Les programmes de repas à l’école offrent l’occasion de soulager la faim– qu’elle soit visible ou cachée – chez les enfants. Mais leurs retombées bénéfiques dépassent la simple nutrition. Des études ont montré que les programmes d’alimentation scolaire sont une raison supplémentaire pour les parents de faire éduquer leurs enfants, qu’ils encouragent les enfants à rester à l’école et les aident à se concentrer et à retenir ce qu’ils apprennent.

Dans les régions les plus pauvres du monde, cette stratégie a prouvé qu’elle doublait le nombre d’inscriptions à l’école primaire en une seule année et pour un coût négligeable 2.  Le Programme alimentaire mondial estime qu’en moyenne on peut nourrir un enfant à l’école pour environ 0,19 dollars des E.-U. par jour, soit 34 dollars par an.

L'UNICEF travaille en partenariat avec le Programme Alimentaire Mondial pour fournir un ensemble complet d'interventions rentables pour améliorer le statut sanitaire et nutritionnel des écoliers.
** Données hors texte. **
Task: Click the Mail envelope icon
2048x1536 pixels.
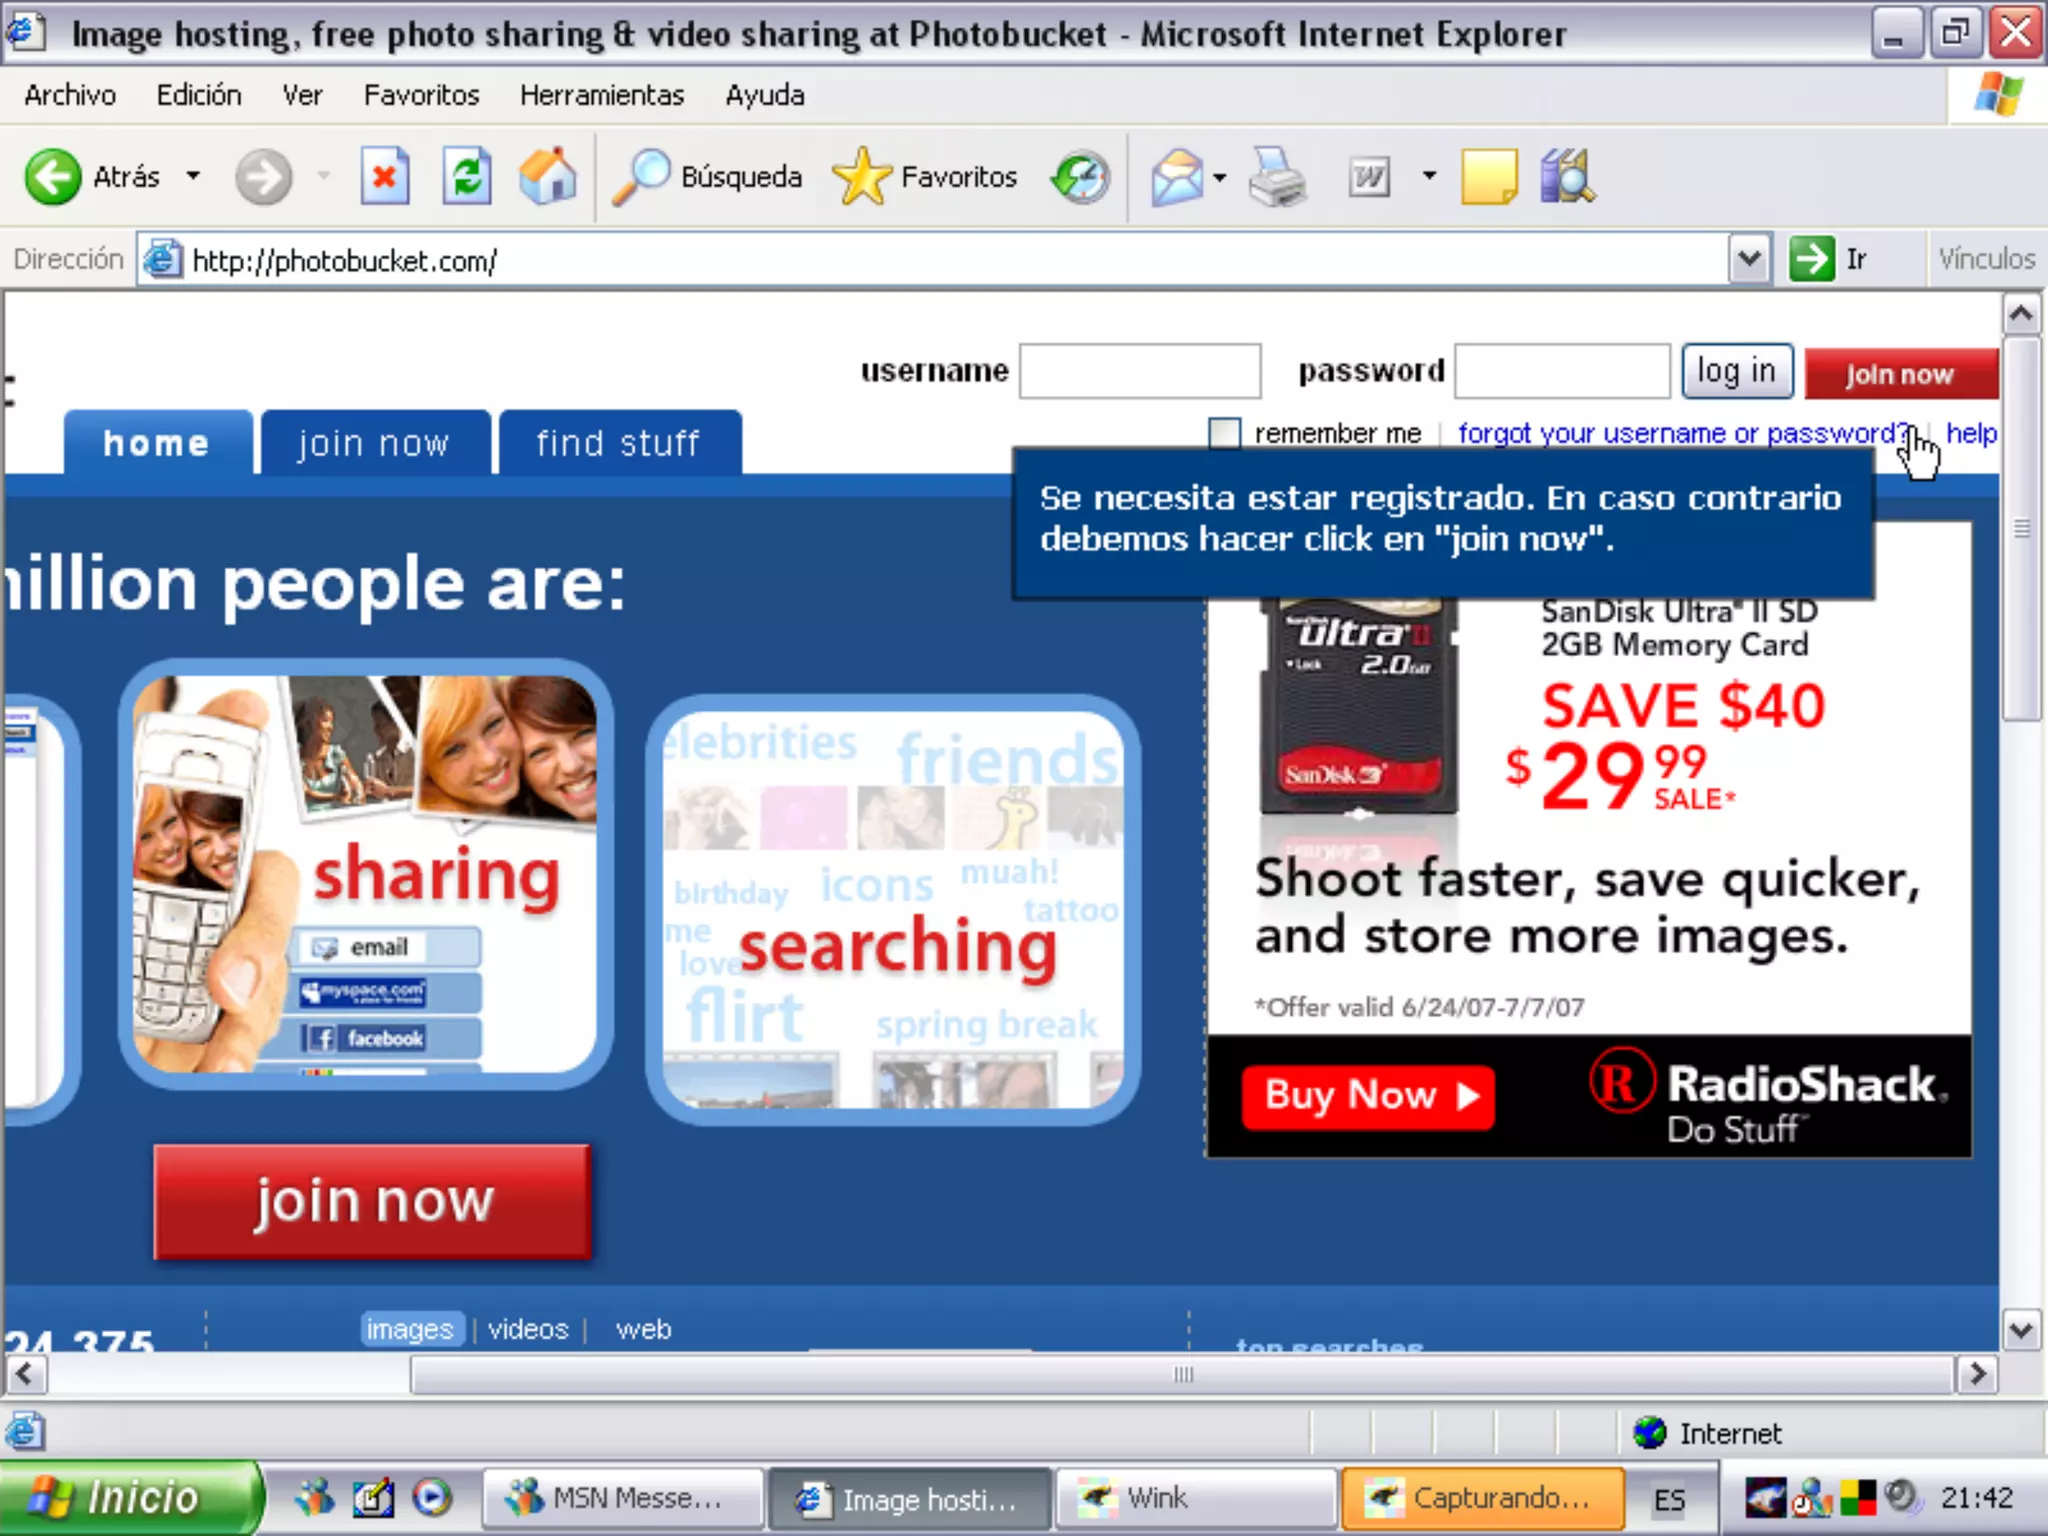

La nourriture pour l'éducation, une partie essentielle de cet ensemble, vise à atténuer la faim ponctuelle chez les écoliers, augmenter la motivation des parents et augmenter la participation des communautés dans les écoles 3.

De multiples avantages

Dans les régions déshéritées du Bangladesh, environ 1 million d’enfants reçoivent en milieu de matinée une collation de biscuits qui leur fournit de l’énergie et une grande partie de leurs besoins en vitamines et en éléments minéraux. En un an à peine, le programme a fait augmenter le nombre net d’inscriptions de 10 pour cent et réduit la probabilité d’abandon de la scolarité de 7,5 pour cent 4.

Après le petit déjeuner qu’on leur donne à l’école, les enfants des campagnes de la Jamaïque sont plus attentifs et moins agités en classe, leur compétence verbale s’améliore. Les effets les plus positifs ont été constatés dans les salles de classes suffisamment spacieuses, éloignées du bruit, bien aérées et éclairées 5.

Dans les pays où ont a appliqués des programmes de rations alimentaires à emporter à la maison, les inscriptions dans les écoles primaires de filles ont augmenté d’au moins 50 pour cent 6.

Les programmes d’alimentation scolaire peuvent donner une impulsion aux  programmes sanitaires dans les écoles (la prévention du VIH et la distribution de vermifuge sont des opérations qui ont fait leurs preuves). Ils fournissent aussi l’occasion d’apporter des suppléments de micronutriments aux enfants des écoles ; le contenu nutritionnel des repas et des collations peut être adapté de façon à optimiser l’absorption de fer, de vitamine A et d’autres éléments nutritifs essentiels.

Une récente réunion technique d’Initiative des Nations Unies pour l'éducation des filles
 (UNGEI) a recommandé que les programmes d’alimentation scolaire soient intégrés à un ensemble de mesures éducatives essentielles destiné à accélérer l’accès à une éducation de qualité pour tous. Cet ensemble comprend également des interventions dans les domaines de l’eau et de l’assainissement, de la distribution de vermifuge et de suppléments en micronutriments 7.

 

1  Progrès pour les enfants numéro 2 – Un bilan sur la parité des sexes et l'éducation primaire, UNICEF, New York, avril 2005, p. 3
2  Programme alimentaire mondial – L’alimentation scolaire.
3  World Food Programme and United Nations Children’s Fund, The Essential Package: Twelve interventions to improve the health and nutrition of school-age children, Service d’alimentation à l’école du PAM, Rome, 2005.
4  Ahmed, A., Impacts of Feeding Children in School: Evidence from Bangladesh, Commissioned by the United Nations University, International Food Policy Research Institute, Washington, D.C., Septembre 2004.
5  Chang, S. M. et al., ‘Effects of breakfast on classroom behaviour in rural Jamaican schoolchildren’, Food and Nutrition Bulletin, vol. 17, no. 3, 1996, pp. 248-257.
6  « School feeding works for girls’ education », Programme alimentaire mondial, Rome, 2001, p. 9.
7  UNGEI Technical Meeting Report: Summary outcomes, 26-27novembre 2005.